*** Provided entries Section Begins ***

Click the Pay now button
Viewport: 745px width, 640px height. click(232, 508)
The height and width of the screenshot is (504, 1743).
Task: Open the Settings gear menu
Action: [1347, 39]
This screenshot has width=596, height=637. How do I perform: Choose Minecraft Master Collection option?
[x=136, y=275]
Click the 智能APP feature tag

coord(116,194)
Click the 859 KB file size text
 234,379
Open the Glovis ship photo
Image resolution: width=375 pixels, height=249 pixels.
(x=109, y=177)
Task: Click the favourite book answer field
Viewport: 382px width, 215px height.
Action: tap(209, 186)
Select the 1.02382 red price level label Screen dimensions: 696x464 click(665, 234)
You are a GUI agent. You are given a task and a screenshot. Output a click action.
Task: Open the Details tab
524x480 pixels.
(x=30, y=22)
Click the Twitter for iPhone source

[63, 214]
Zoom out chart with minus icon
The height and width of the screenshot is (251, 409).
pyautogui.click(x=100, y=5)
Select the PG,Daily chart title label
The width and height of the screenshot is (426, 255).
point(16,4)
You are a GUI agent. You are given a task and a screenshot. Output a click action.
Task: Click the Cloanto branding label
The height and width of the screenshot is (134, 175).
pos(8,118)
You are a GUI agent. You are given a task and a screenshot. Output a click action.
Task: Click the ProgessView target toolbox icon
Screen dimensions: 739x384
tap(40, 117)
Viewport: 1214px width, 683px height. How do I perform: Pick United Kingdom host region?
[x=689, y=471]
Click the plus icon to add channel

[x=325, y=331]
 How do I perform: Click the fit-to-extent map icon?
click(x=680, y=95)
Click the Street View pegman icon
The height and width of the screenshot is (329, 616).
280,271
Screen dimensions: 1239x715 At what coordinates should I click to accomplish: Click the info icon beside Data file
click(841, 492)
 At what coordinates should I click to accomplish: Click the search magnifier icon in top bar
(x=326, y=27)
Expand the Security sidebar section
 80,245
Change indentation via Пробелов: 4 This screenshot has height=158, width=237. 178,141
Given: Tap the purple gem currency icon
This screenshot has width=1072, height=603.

*** Provided entries Section Ends ***

**Work instruction:**
The response should consist of the entries above, retyped exactly.

**Response to this task:**
Click the Pay now button
Viewport: 745px width, 640px height. click(232, 508)
The height and width of the screenshot is (504, 1743).
Task: Open the Settings gear menu
Action: [1347, 39]
This screenshot has width=596, height=637. How do I perform: Choose Minecraft Master Collection option?
[x=136, y=275]
Click the 智能APP feature tag

coord(116,194)
Click the 859 KB file size text
 234,379
Open the Glovis ship photo
Image resolution: width=375 pixels, height=249 pixels.
(x=109, y=177)
Task: Click the favourite book answer field
Viewport: 382px width, 215px height.
Action: tap(209, 186)
Select the 1.02382 red price level label Screen dimensions: 696x464 click(665, 234)
You are a GUI agent. You are given a task and a screenshot. Output a click action.
Task: Open the Details tab
524x480 pixels.
(x=30, y=22)
Click the Twitter for iPhone source

[63, 214]
Zoom out chart with minus icon
The height and width of the screenshot is (251, 409).
pyautogui.click(x=100, y=5)
Select the PG,Daily chart title label
The width and height of the screenshot is (426, 255).
point(16,4)
You are a GUI agent. You are given a task and a screenshot. Output a click action.
Task: Click the Cloanto branding label
The height and width of the screenshot is (134, 175).
pos(8,118)
You are a GUI agent. You are given a task and a screenshot. Output a click action.
Task: Click the ProgessView target toolbox icon
Screen dimensions: 739x384
tap(40, 117)
Viewport: 1214px width, 683px height. How do I perform: Pick United Kingdom host region?
[x=689, y=471]
Click the plus icon to add channel

[x=325, y=331]
 How do I perform: Click the fit-to-extent map icon?
click(x=680, y=95)
Click the Street View pegman icon
The height and width of the screenshot is (329, 616).
280,271
Screen dimensions: 1239x715 At what coordinates should I click to accomplish: Click the info icon beside Data file
click(841, 492)
 At what coordinates should I click to accomplish: Click the search magnifier icon in top bar
(x=326, y=27)
Expand the Security sidebar section
 80,245
Change indentation via Пробелов: 4 This screenshot has height=158, width=237. 178,141
Given: Tap the purple gem currency icon
This screenshot has width=1072, height=603.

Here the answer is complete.